SET TASK: Rewrite everything from the line containing "Where should I" down to the line containing "tap(369, 788)", both lines and the requests included, shifting each coordinate in the answers by -100. Leave the pictures out.

RECORD EXCERPTS:

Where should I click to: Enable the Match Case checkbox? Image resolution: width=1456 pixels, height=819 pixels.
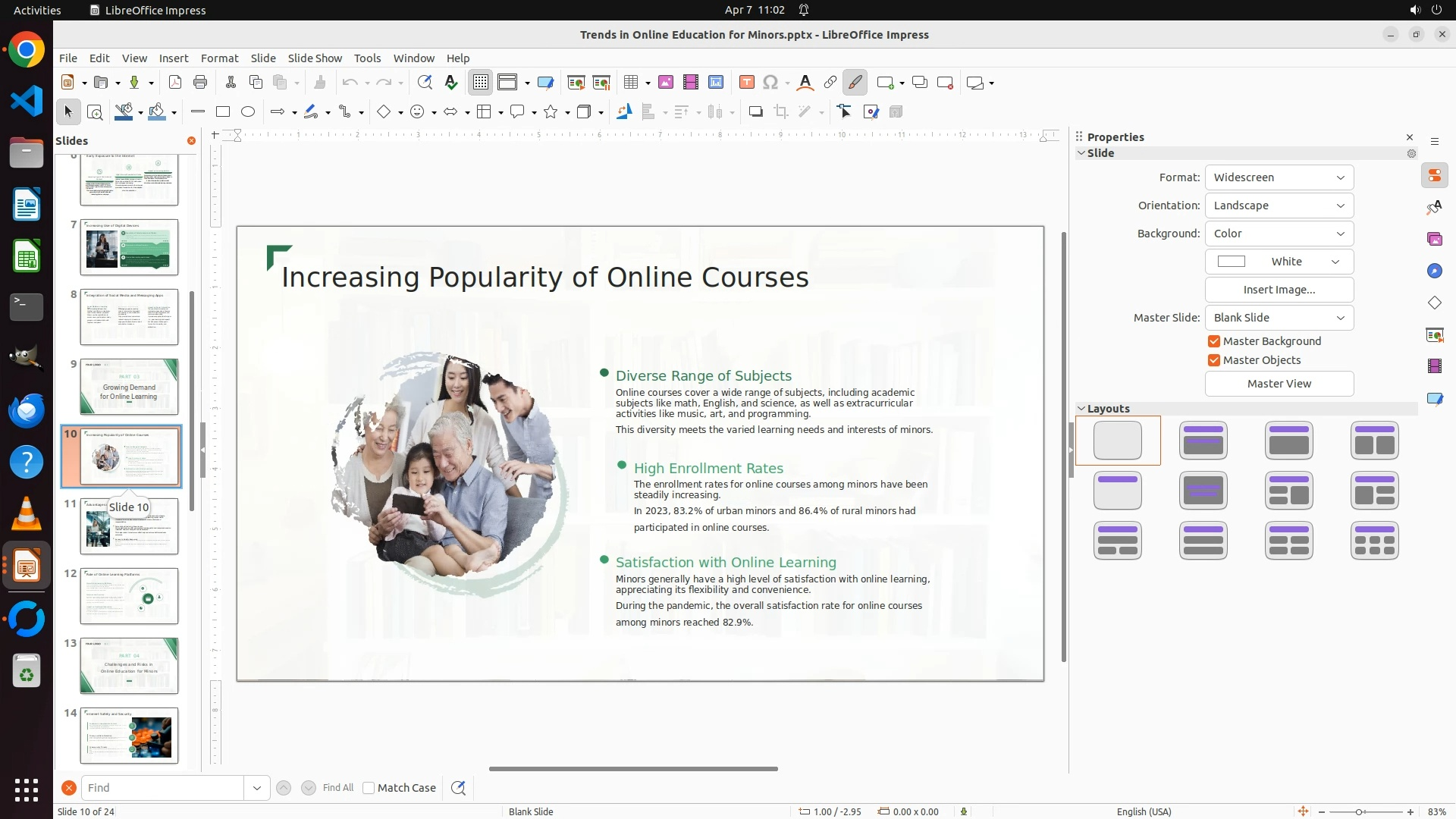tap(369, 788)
* * *
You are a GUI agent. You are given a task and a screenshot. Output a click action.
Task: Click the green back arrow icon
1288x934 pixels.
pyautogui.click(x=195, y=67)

RESULT FOR THIS EXERCISE:
Where should I click to: Enable the Match Case checkbox? Image resolution: width=1456 pixels, height=819 pixels.
tap(269, 688)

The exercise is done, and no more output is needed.